GS (M) Paper-3: “e-technology in the aid of farmers”
GS (M) Paper-3: “Science and Technology- developments and their applications and effects in everyday life”
Big Data For The Next Green Revolution
World is now more inter-connected, spawning massive data and exploration of these data can help to drive decision making that can transform the farm source-to-consumer value chain.

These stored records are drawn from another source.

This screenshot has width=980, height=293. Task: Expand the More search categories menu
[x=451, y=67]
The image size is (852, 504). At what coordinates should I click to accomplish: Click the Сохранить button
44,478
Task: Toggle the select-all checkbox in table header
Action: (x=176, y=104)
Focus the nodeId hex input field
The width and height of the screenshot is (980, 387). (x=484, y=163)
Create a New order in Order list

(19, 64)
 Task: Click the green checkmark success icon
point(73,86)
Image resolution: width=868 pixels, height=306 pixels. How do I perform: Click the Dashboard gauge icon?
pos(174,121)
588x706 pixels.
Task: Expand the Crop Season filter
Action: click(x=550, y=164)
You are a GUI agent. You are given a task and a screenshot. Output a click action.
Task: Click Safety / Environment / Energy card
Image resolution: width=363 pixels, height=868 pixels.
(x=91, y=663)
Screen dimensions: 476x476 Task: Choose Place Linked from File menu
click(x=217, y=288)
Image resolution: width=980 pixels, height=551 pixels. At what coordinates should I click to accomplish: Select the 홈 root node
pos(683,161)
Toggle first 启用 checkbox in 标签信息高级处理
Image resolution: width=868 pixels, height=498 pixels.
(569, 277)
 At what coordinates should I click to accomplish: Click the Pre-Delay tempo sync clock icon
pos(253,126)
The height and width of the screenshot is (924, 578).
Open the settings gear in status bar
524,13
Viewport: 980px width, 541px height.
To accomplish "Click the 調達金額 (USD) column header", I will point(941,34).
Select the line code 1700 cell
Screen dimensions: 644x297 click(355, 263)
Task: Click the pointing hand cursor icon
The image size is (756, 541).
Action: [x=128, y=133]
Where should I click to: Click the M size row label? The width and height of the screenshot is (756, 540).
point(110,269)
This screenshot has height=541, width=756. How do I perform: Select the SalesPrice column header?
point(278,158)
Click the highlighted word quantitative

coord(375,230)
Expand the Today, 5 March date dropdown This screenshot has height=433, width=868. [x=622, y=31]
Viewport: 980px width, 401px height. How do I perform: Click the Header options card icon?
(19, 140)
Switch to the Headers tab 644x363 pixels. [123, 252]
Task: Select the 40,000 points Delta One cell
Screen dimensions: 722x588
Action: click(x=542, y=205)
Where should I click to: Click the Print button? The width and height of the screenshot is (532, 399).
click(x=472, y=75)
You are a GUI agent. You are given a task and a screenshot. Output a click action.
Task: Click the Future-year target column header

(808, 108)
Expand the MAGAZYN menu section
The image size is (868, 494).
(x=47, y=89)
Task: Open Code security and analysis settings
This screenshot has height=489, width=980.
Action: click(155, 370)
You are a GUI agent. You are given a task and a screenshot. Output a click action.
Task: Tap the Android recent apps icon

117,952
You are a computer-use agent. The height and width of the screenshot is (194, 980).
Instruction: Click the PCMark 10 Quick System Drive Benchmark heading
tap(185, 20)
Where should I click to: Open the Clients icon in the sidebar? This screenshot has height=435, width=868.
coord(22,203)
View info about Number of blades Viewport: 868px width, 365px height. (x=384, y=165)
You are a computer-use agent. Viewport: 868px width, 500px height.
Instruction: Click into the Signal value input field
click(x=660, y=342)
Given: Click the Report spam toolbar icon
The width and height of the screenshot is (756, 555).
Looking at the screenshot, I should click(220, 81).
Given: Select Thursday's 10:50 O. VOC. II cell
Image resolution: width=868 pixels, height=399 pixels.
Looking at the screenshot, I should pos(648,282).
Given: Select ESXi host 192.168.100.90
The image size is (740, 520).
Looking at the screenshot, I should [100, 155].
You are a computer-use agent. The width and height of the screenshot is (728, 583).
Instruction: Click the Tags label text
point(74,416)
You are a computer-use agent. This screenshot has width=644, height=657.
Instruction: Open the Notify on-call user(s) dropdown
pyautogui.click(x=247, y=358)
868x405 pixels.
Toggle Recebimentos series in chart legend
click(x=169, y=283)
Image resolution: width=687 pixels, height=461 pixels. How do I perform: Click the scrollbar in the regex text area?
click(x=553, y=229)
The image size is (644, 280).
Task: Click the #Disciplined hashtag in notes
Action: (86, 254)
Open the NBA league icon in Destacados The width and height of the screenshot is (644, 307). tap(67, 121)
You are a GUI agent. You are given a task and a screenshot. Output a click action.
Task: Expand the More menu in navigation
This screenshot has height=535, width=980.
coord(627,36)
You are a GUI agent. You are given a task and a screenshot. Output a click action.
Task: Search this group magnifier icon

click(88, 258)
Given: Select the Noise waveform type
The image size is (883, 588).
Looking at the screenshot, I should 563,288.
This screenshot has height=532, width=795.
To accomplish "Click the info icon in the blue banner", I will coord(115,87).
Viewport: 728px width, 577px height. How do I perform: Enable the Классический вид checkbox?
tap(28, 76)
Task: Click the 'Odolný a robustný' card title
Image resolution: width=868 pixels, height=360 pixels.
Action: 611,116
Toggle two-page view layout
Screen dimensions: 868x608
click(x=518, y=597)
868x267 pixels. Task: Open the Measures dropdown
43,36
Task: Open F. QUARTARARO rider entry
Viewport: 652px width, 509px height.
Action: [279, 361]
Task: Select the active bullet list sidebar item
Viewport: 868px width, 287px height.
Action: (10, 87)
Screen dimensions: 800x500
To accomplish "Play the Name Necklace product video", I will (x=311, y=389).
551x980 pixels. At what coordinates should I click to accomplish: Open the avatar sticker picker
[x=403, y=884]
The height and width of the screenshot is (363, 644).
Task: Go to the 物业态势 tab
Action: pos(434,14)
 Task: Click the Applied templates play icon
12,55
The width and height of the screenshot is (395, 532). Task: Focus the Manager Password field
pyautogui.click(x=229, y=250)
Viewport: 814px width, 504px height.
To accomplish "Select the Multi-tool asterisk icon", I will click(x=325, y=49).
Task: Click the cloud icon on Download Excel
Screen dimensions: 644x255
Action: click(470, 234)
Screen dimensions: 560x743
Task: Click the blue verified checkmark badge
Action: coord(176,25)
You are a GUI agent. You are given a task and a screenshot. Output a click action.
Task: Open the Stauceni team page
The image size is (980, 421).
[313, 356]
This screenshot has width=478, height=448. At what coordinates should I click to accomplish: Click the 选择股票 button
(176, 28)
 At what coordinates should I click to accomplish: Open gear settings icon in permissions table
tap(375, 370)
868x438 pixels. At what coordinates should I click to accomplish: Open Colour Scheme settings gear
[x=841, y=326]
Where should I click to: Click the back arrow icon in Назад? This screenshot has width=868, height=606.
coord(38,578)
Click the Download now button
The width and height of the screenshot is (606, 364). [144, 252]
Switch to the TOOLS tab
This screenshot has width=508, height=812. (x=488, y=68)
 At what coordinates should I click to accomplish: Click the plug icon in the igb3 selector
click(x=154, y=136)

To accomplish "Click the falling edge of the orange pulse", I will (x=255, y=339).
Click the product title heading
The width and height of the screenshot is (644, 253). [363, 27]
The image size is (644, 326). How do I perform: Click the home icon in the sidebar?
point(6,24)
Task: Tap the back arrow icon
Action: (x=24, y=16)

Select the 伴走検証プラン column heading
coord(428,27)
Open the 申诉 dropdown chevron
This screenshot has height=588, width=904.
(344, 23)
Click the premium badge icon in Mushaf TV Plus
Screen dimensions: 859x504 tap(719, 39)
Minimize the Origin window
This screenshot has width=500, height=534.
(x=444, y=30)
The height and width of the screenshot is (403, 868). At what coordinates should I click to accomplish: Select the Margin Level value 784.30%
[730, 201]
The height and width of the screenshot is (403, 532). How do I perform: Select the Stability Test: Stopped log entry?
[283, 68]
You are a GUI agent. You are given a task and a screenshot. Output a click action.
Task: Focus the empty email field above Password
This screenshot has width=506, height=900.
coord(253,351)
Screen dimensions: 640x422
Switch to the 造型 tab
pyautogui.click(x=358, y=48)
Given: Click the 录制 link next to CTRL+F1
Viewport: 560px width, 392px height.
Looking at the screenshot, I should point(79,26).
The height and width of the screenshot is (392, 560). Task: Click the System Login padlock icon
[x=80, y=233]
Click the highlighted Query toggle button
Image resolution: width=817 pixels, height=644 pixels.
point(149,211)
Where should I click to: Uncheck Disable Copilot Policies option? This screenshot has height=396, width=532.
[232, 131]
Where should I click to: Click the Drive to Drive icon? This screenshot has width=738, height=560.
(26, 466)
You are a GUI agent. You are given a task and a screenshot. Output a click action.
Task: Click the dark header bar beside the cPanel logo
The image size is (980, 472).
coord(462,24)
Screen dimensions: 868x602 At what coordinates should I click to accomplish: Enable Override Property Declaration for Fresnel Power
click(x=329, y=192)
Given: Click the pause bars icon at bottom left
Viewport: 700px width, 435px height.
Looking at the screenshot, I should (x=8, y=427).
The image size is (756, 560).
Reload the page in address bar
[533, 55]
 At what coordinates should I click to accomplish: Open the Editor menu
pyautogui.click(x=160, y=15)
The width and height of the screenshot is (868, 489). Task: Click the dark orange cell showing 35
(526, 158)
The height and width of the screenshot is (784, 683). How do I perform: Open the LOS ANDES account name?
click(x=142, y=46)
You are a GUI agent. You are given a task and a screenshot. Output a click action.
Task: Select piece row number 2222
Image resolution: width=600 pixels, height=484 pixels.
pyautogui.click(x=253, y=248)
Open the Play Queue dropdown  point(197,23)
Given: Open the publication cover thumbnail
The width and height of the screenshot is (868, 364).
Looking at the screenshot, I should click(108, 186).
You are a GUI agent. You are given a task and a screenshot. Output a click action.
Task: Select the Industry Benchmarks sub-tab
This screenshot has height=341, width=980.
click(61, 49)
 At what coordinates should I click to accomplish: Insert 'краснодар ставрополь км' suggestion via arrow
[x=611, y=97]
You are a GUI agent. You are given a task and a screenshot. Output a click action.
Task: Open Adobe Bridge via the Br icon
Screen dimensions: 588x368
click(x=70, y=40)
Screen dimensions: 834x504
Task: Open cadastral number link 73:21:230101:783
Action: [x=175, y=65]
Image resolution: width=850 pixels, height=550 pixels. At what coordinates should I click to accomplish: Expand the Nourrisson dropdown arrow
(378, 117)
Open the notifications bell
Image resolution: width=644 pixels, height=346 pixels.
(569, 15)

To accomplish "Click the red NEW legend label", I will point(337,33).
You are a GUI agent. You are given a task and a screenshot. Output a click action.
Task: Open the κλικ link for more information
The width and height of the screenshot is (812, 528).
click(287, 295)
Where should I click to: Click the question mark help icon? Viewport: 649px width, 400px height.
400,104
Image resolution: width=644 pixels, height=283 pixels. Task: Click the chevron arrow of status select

Big Data has the potential to add value across each touchpoints starting from selection of right agri-inputs, monitoring the soil moisture, tracking prices of markets, controlling irrigations, finding the right selling point and getting the right price.
What is Big Data?
Big data is a term that describes a massive volume of both structured and unstructured data that is so large it is difficult to process using traditional database and software techniques.
- The term big data, especially when used by vendors, may refer to the technology (which includes tools and processes) that an organization requires handling the large amounts of data and storage facilities.
- In most enterprise scenarios, the volume of data is too big or it moves too fast or it exceeds current processing capacity. Despite these problems, big data has the potential to help companies improve operations and make faster, more intelligent decisions.
- Banking and retail have been early adopters of Big Data-based strategies. Increasingly, other industries are utilizing Big Data like that from sensors embedded in their products to determine how they are actually used in the real world.
- In healthcare, clinical data can be reviewed treatment decisions based on big data algorithms that work on aggregate individual data sets to detect nuances in subpopulations that are so rare that they are not readily apparent in small samples.
Potentials of big data for the next Green Revolution:
- Big-data businesses can analyse varieties of seeds across numerous fields, soil types, and climates and select the best.
- Similar to the way in which Google can identify flu outbreaks based on where web searches are originating, analysing crops across farms helps identify diseases that could ruin a potential harvest.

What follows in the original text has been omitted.